_EXERCISE OBJECTIVE_
From the line containing "The height and" to the final line of the material below, return every line exactly. Do not include pictures.

_THE INPUT_
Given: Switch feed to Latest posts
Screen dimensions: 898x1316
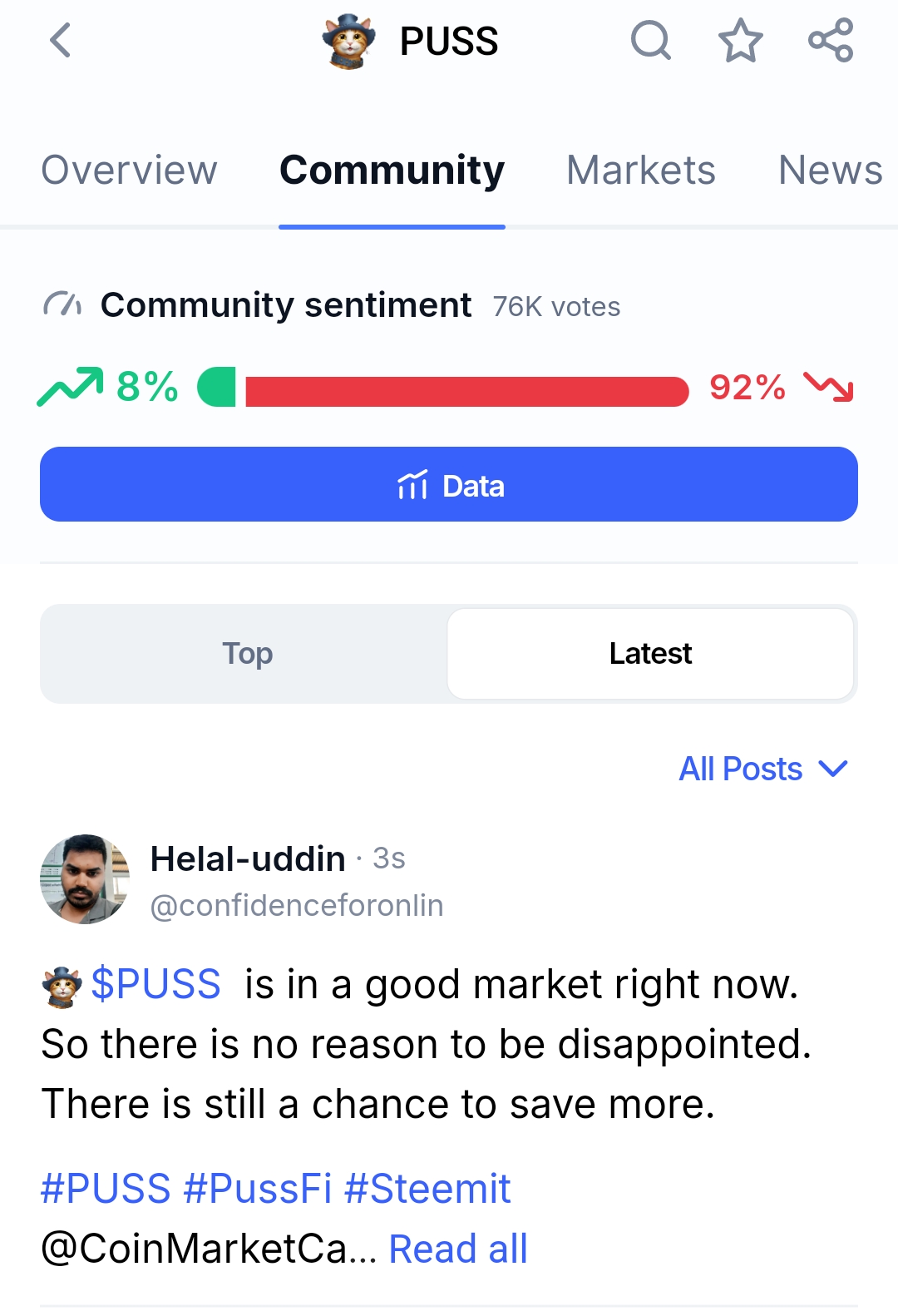Looking at the screenshot, I should [x=650, y=654].
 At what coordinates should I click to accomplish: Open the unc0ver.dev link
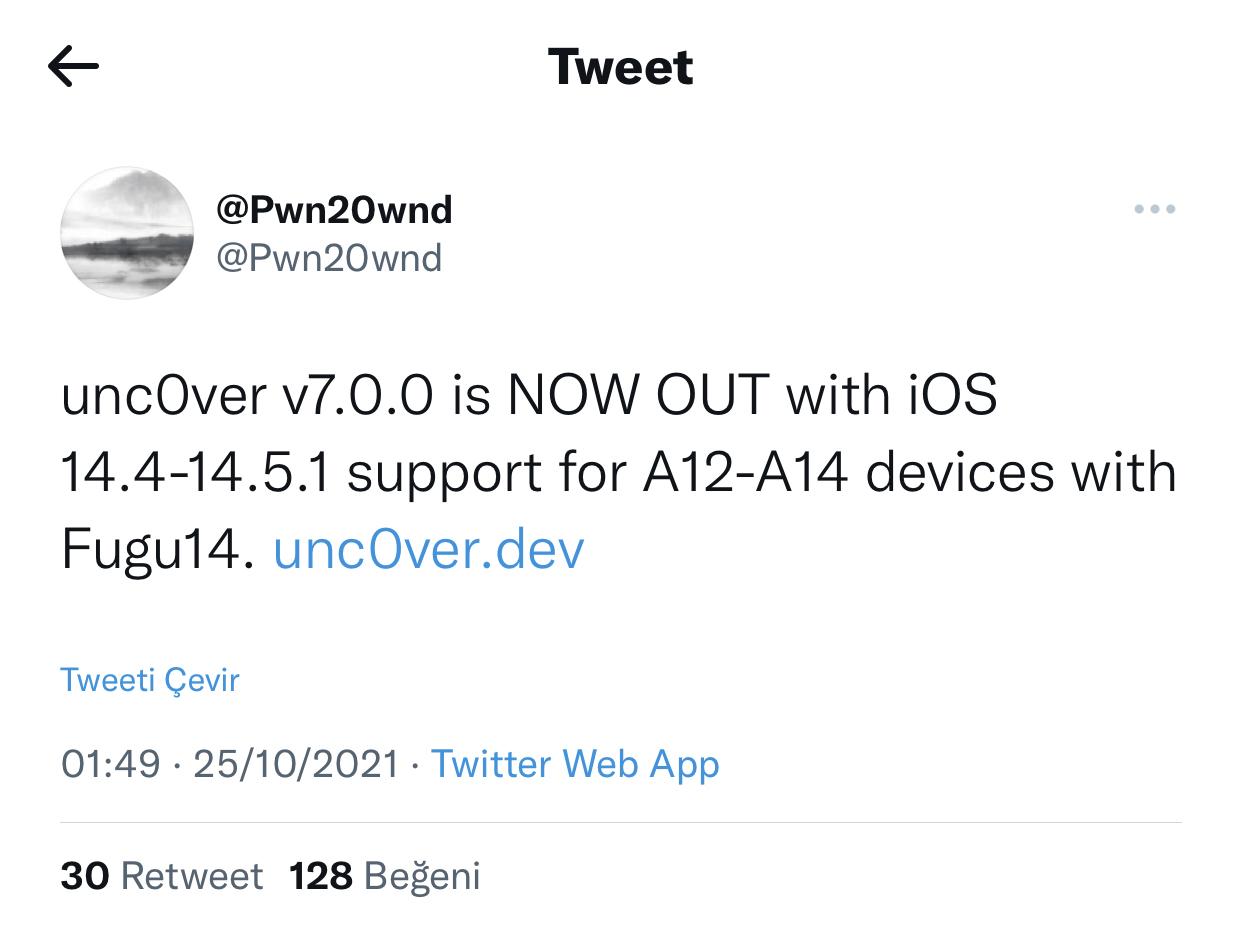428,550
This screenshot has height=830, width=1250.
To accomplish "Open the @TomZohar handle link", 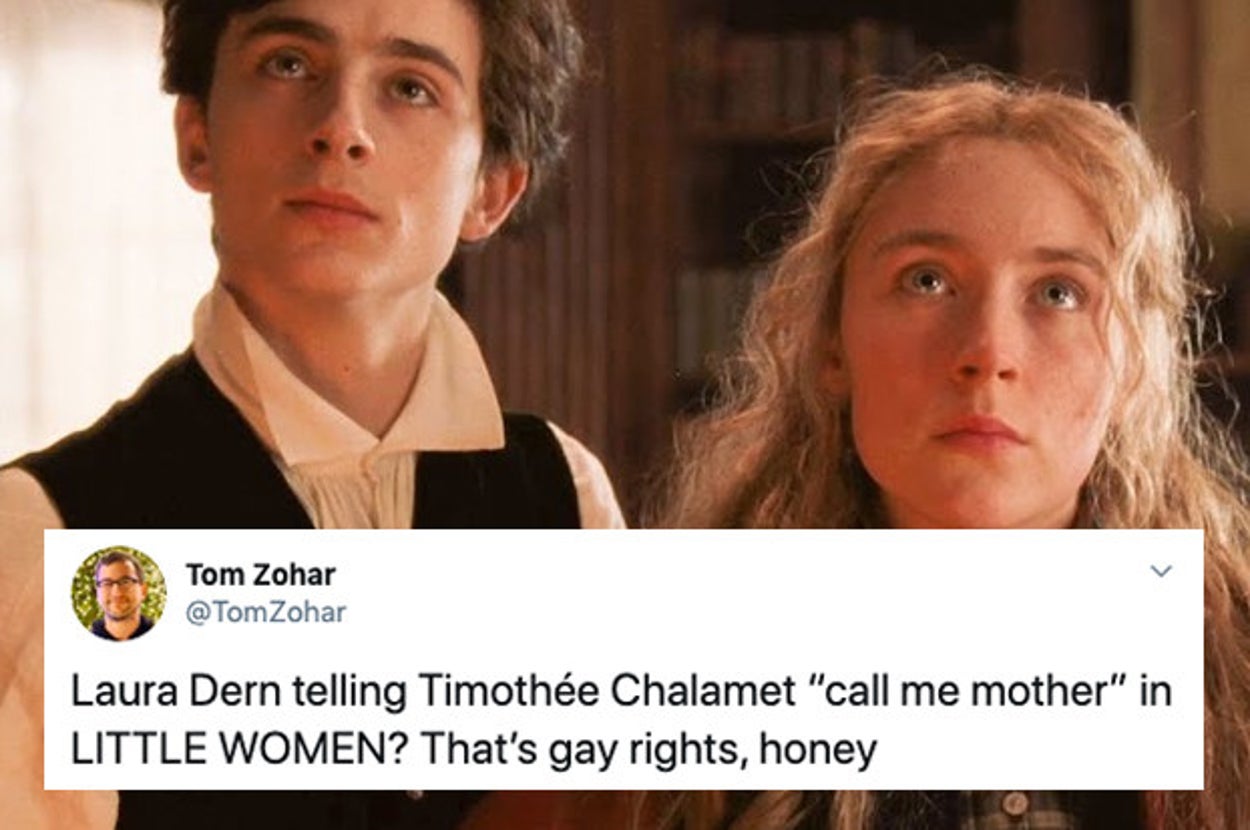I will point(265,612).
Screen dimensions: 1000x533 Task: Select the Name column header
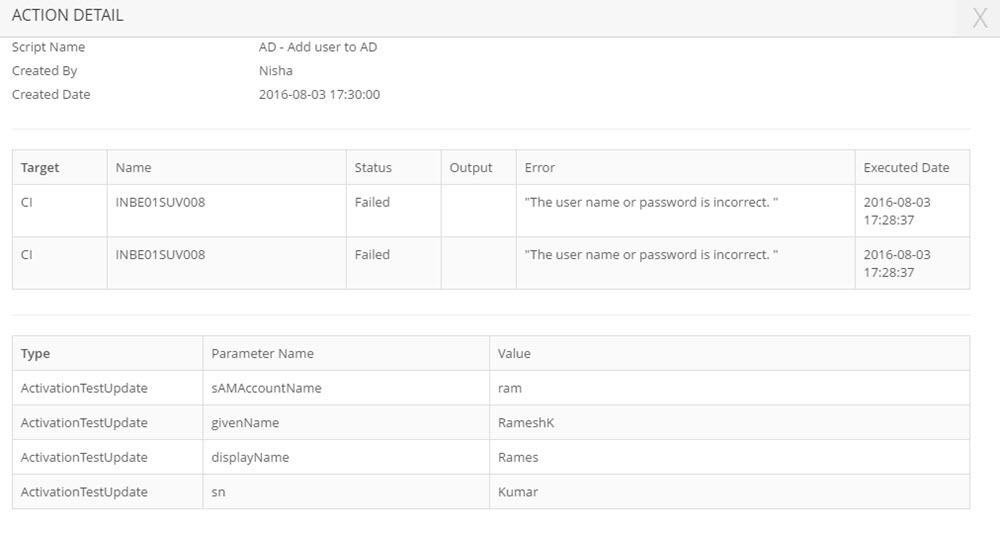point(133,168)
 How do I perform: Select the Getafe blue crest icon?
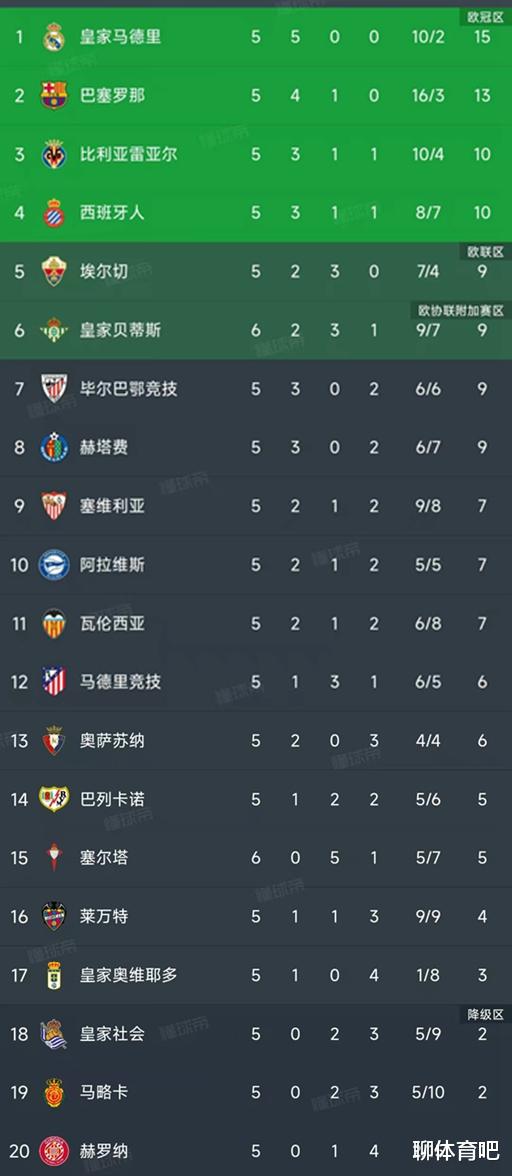[x=54, y=447]
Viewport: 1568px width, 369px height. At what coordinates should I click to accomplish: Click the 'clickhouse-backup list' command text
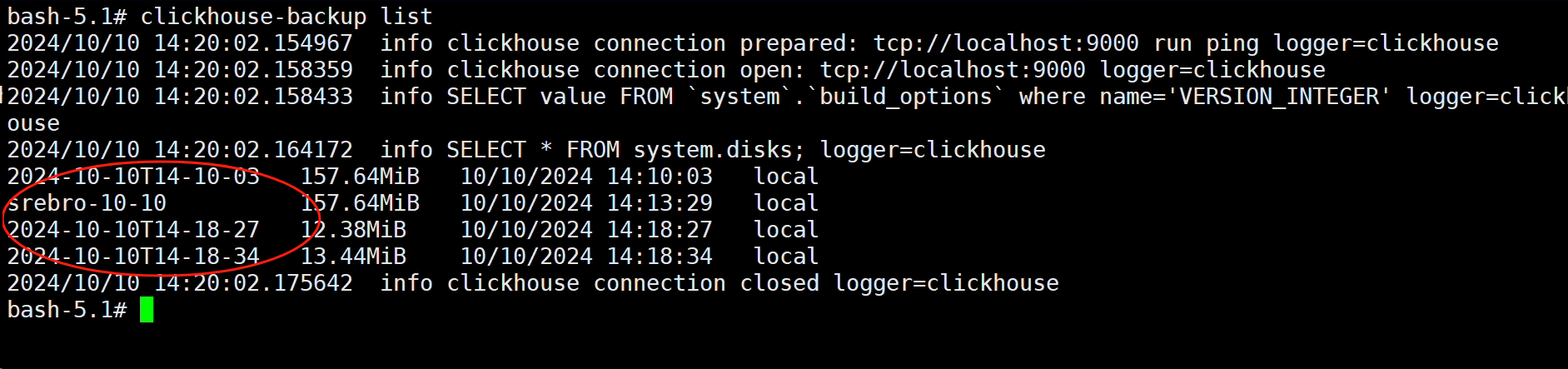coord(286,17)
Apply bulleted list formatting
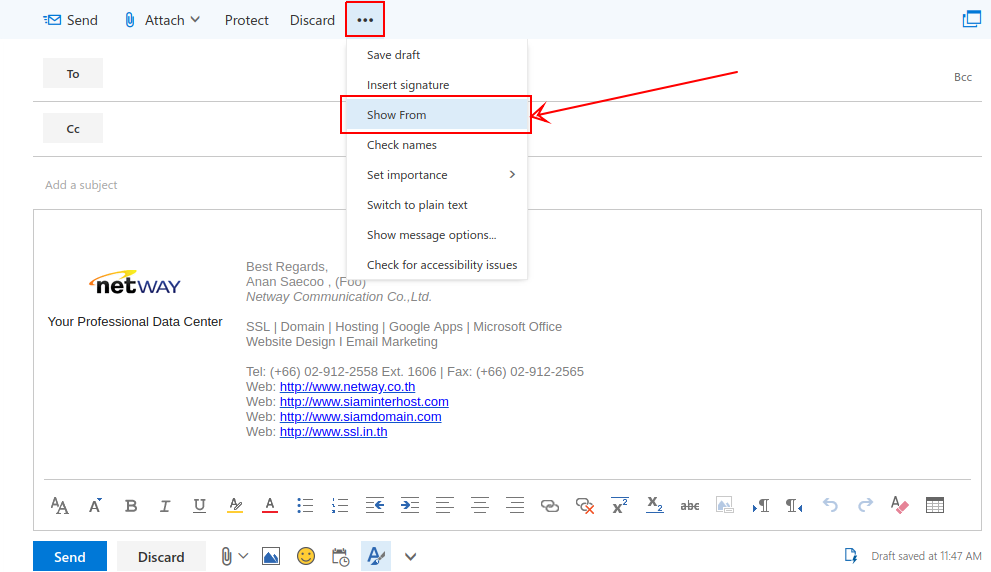The width and height of the screenshot is (991, 572). pos(305,506)
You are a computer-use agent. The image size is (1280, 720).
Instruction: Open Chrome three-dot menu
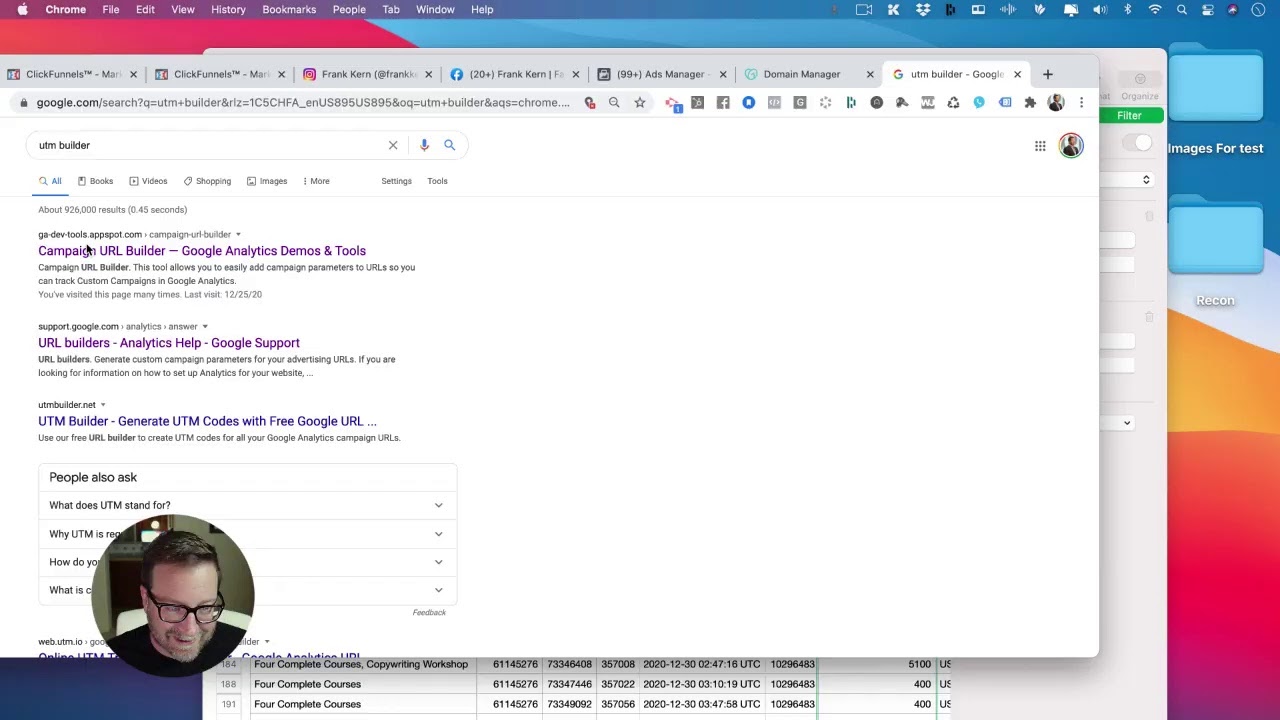[1081, 103]
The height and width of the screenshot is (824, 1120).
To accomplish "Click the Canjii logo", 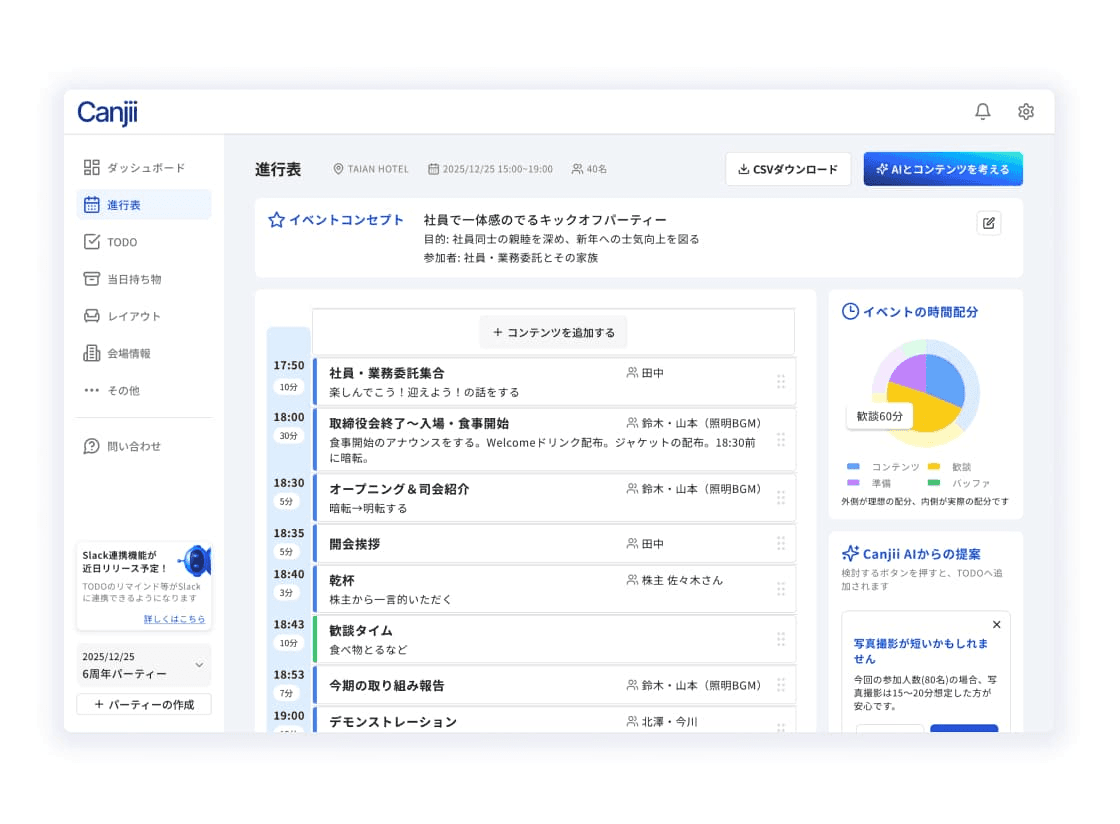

_WRITTEN RESPONSE_
The height and width of the screenshot is (824, 1120).
To accomplish "Click the Canjii logo", 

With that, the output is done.